» The records:

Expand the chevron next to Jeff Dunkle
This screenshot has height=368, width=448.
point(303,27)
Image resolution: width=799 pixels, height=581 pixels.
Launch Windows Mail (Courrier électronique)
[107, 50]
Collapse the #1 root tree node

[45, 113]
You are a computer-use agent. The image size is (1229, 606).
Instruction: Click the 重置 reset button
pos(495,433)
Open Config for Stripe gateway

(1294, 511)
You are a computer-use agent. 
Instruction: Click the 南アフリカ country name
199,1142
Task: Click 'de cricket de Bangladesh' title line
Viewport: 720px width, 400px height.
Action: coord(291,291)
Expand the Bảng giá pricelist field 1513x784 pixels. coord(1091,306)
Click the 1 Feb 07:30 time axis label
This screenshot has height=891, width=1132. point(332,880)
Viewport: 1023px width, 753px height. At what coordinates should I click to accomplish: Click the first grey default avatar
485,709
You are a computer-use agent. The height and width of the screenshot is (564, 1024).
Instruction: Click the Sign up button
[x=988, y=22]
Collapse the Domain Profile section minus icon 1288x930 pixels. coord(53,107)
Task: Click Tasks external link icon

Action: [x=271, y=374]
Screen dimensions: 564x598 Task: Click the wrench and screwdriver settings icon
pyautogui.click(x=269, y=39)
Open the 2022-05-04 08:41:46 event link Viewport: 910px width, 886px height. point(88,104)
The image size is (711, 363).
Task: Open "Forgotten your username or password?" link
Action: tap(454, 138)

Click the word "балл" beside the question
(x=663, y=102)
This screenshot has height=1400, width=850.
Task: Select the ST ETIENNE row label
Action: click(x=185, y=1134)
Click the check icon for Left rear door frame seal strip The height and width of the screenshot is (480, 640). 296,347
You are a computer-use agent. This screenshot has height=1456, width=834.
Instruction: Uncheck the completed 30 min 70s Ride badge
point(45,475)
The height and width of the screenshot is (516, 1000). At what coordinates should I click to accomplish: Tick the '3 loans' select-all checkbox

» Your instructions:
Look above for the line containing "Open the 2022-05-04", then please write out that line and each one after it through the end, exactly, with nothing else.

» Response box:
Open the 2022-05-04 08:41:46 event link Viewport: 910px width, 886px height. point(88,104)
The image size is (711, 363).
Task: Open "Forgotten your username or password?" link
Action: tap(454, 138)

Click the word "балл" beside the question
(x=663, y=102)
This screenshot has height=1400, width=850.
Task: Select the ST ETIENNE row label
Action: click(x=185, y=1134)
Click the check icon for Left rear door frame seal strip The height and width of the screenshot is (480, 640). 296,347
You are a computer-use agent. This screenshot has height=1456, width=834.
Instruction: Uncheck the completed 30 min 70s Ride badge
point(45,475)
The height and width of the screenshot is (516, 1000). At what coordinates should I click to accomplish: Tick the '3 loans' select-all checkbox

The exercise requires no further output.